To do:
1: Transcribe the passage of the Gap registration amendment that begins at the words "650 Page Mill" and stops after "as described below.".
2: Write the next part of the Gap registration amendment, picking up right after its final sentence.

Form S-8 Post-Effective Amendment No. 1

As filed with the Securities and Exchange Commission on February 12, 2003

Registration No. 333-76523


 

SECURITIES AND EXCHANGE COMMISSION

Washington, D.C. 20549

 

POST-EFFECTIVE AMENDMENT NO. 1 TO

FORM S-8

REGISTRATION STATEMENT

UNDER

THE SECURITIES ACT OF 1933

 

THE GAP, INC.

(Exact name of registrant as specified in its charter)

 

DELAWARE

 

94-1697231

(State or jurisdiction of

 

(I.R.S. Employer

incorporation or organization)

 

Identification No.)

 

Two Folsom Street, San Francisco, CA 94105

(Address of Principal Executive Offices) (Zip Code)

 

The Gap, Inc. 1999 Stock Option Plan

The Gap, Inc. 2002 Stock Option Plan

(Full Titles of the Plans)

 

Lauri Shanahan, Esq.

The Gap, Inc.

Two Folsom Street

San Francisco, CA 94105

(Name and address of agent for service)

 

Telephone number, including area code, of agent for service: (650) 952-4400

 

Copies to:

John E. Aguirre, Esq.

Wilson Sonsini Goodrich & Rosati

650 Page Mill Road

Palo Alto, CA 94304

 

EXPLANATORY STATEMENT

 

This Post-Effective Amendment No. 1 to Registration Statement No. 333-76523 on Form S-8 is being filed by The Gap, Inc. (the “Registrant”) to reflect the merger of the Registrant’s 1999 Stock Option Plan (the “1999 Plan”) into the Registrant’s 2002 Stock Option Plan (the “2002 Plan”), as described below.

Given data:
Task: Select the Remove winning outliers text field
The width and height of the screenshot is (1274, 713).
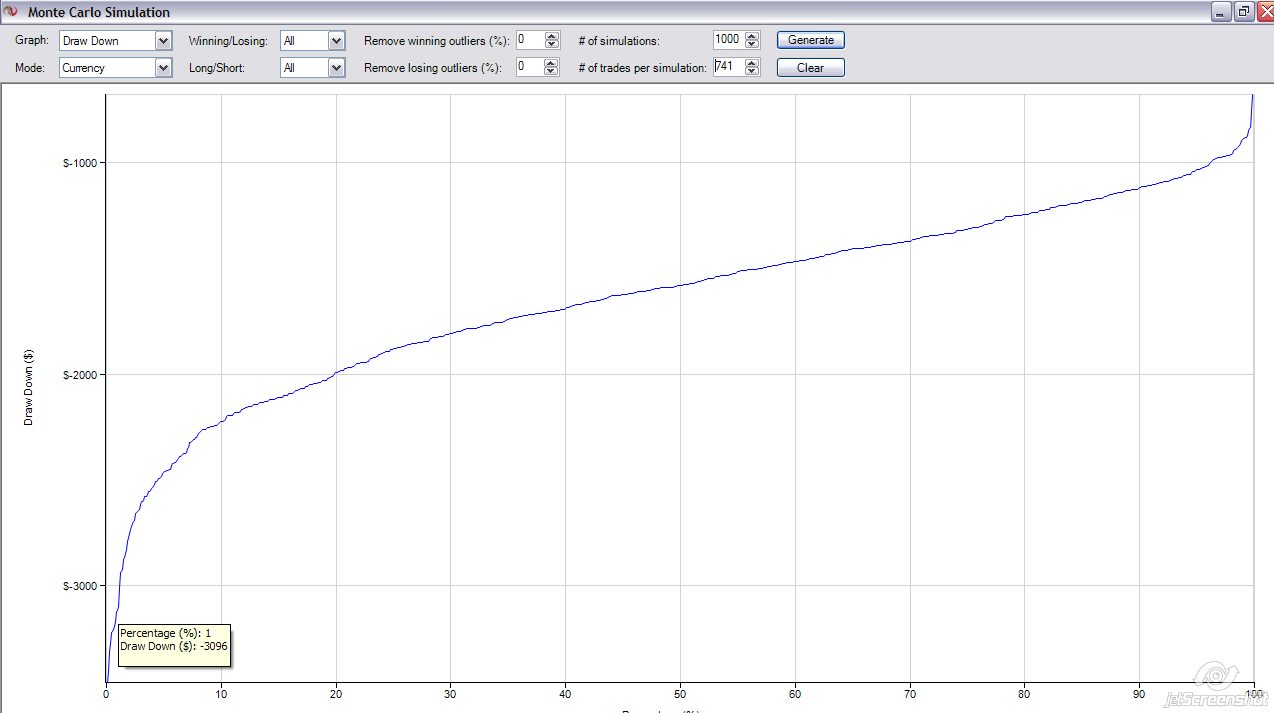Action: pos(529,40)
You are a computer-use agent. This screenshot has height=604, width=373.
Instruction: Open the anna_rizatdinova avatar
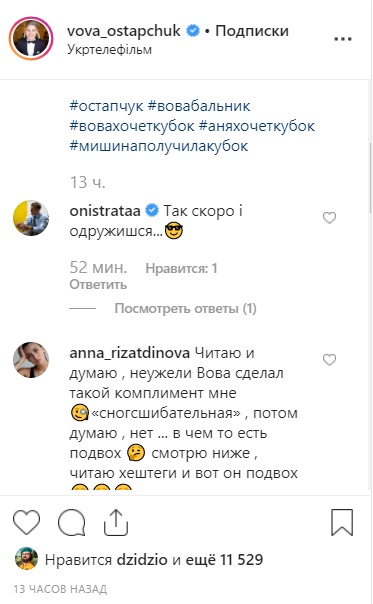31,360
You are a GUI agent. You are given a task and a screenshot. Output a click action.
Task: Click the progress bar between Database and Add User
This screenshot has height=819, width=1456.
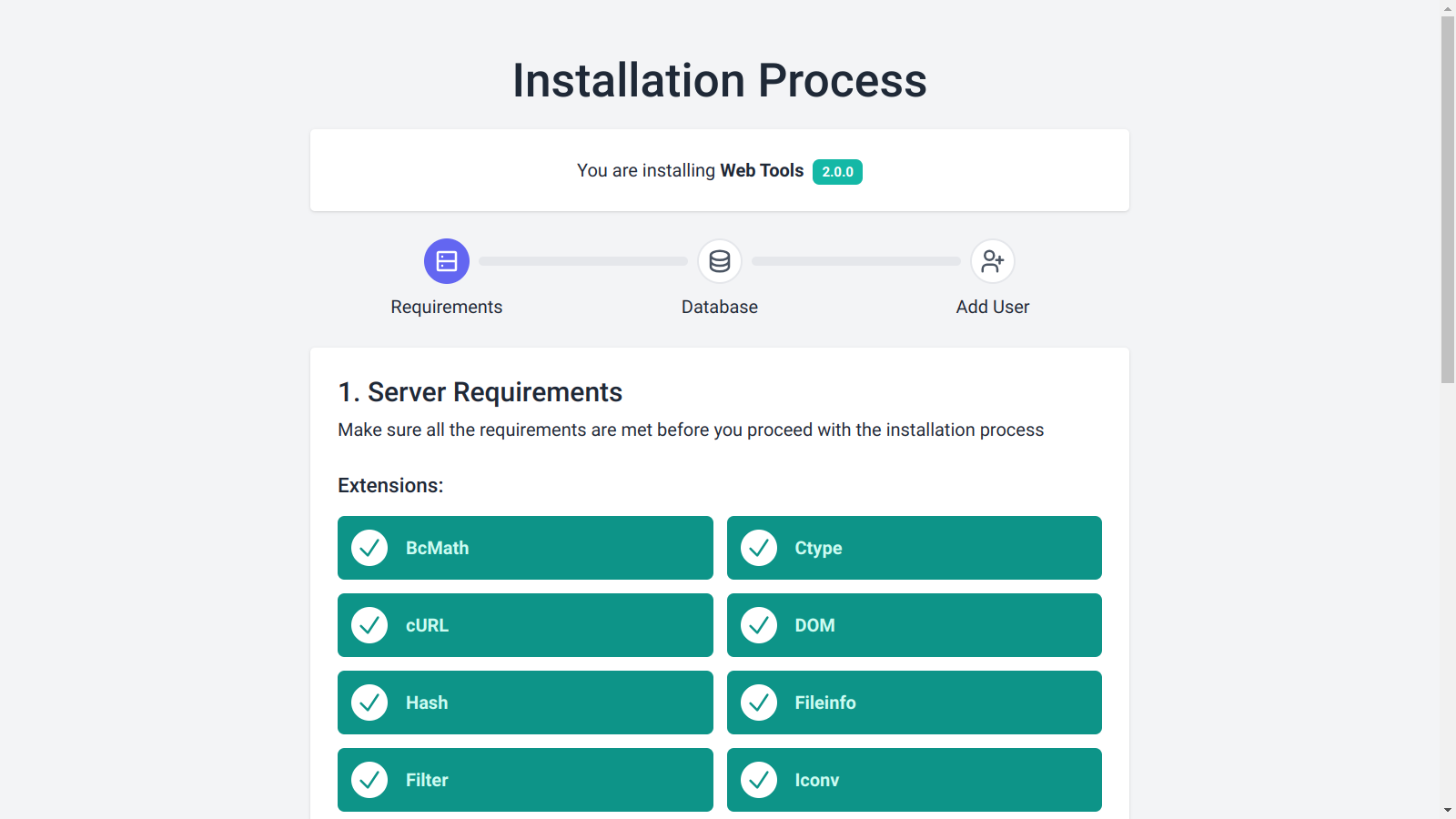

Final results:
1:
650 Page Mill Road

Palo Alto, CA 94304

 

EXPLANATORY STATEMENT

 

This Post-Effective Amendment No. 1 to Registration Statement No. 333-76523 on Form S-8 is being filed by The Gap, Inc. (the “Registrant”) to reflect the merger of the Registrant’s 1999 Stock Option Plan (the “1999 Plan”) into the Registrant’s 2002 Stock Option Plan (the “2002 Plan”), as described below.

2:
 



 

On April 19, 1999, a total of 15,000,000 shares of common stock of the Registrant (“Shares”) issuable under the 1999 Plan were registered with the Securities and Exchange Commission (the “Commission”) pursuant to its Registration Statement No. 333-76523 on Form S-8, which 15,000,000 Shares were adjusted to 22,500,000 Shares pursuant to Rule 416(a) of the Securities Act of 1933, as amended, to reflect the Registrant’s three-for-two stock split effected on June 4, 1999. Under the terms of the 1999 Plan, the eligible non-officer regular employees of the Registrant and its designated affiliates were eligible to receive nonqualified stock options (the “Stock Options”).

 

On April 20, 2001, a total of an additional 30,000,000 Shares issuable under the 1999 Plan were registered with the Commission pursuant to its Registration Statement No. 333-59292 on Form S-8.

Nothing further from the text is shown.